Science & Technology, Australia (Commonwealth Union) – A recent Australian study suggests that harnessing cutting-edge genomic surveillance technology could be instrumental in identifying the emergence of deadly ‘superbugs’ and impeding their evolution and transmission, thereby enhancing global health outcomes.
Superbugs have been a serious concern across the world with the exploration of multiple methods to mitigate the condition. Antimicrobial resistance arises when microorganisms such as bacteria, viruses, fungi, and parasites undergo changes over time, rendering them unresponsive to the medicines and chemicals typically used for their eradication.

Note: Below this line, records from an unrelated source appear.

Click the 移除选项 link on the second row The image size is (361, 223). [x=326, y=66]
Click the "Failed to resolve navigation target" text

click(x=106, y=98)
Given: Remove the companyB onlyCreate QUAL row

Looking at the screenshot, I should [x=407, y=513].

These ‘superbugs’ pose formidable challenges in the treatment of infections, escalating the risk of disease transmission, severe illness, and mortality.
Researchers of the study point out that if no substantial interventions are made, it is projected that global annual deaths linked to antimicrobial resistance will soar to 10 million by 2050, with low and middle-income nations carrying the heaviest burden.

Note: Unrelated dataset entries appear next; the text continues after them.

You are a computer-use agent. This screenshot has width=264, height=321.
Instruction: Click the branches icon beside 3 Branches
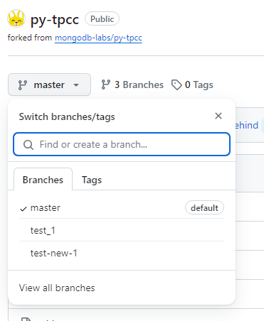[105, 85]
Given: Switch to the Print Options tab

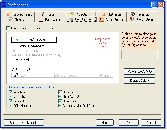Looking at the screenshot, I should point(81,19).
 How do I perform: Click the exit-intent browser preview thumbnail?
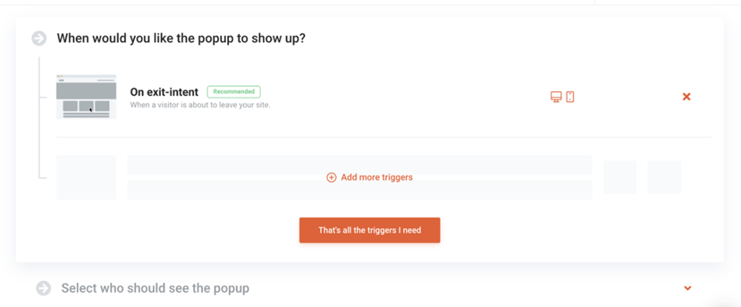coord(86,97)
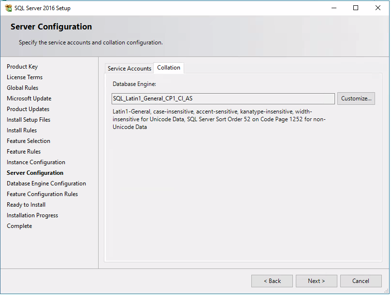Image resolution: width=391 pixels, height=296 pixels.
Task: Navigate to Product Key step
Action: click(22, 67)
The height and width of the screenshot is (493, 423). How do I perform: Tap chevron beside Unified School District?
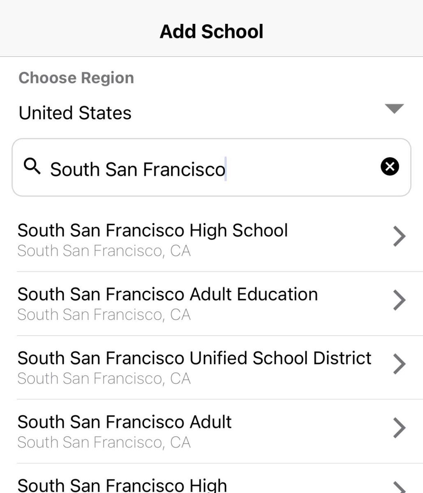click(x=399, y=364)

The study, titled “Genomic surveillance for antimicrobial resistance — a One Health perspective,” which was published in Nature Reviews Genetics, underscores the necessity of adopting a comprehensive ‘One Health’ strategy for monitoring antimicrobial resistance in various environments.
The research was spearheaded by Distinguished Professor Steven Djordjevic from the Australian Institute for Microbiology and Infection at the University of Technology Sydney, in collaboration with researchers from the University of Melbourne and the University of South Australia.

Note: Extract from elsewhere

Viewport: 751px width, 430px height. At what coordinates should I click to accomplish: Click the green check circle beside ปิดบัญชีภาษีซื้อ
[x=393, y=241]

Professor Djordjevic pointed out how antimicrobial resistance is a complex and global threat that demands extensive, coordinated, and interdisciplinary cooperation to address.
“Understanding the evolution, emergence and spread of antimicrobial resistance within and between humans, animals, plants and natural environments is critical in mitigating the colossal impacts associated with this phenomenon.”
The utilization of genomic tracing throughout the COVID-19 pandemic has shed light on the potential of genomic technologies in tracking the emergence and dissemination of antimicrobial genes and mutations.
According to Professor Erica Donner of the University of South Australia, antimicrobial resistance can develop when microorganisms acquire genetic information through processes like mutation, recombination, or the transfer of antibiotic resistance genes from the bacterial gene pool.
She further indicated that harnessing the capabilities of genomic technologies, in conjunction with artificial intelligence and machine learning, provides robust tools for tracking trends in resistance. These integrated platforms can pinpoint instances in which microbes and their genetic material traverse various environments, enabling the assessment of the effectiveness of intervention strategies.
“The evolution of antimicrobial resistance is a complex process that includes the overuse and misuse of antibiotics, metals and disinfectants in medicine and agriculture, and widely varying standards of water, sanitation and hygiene.”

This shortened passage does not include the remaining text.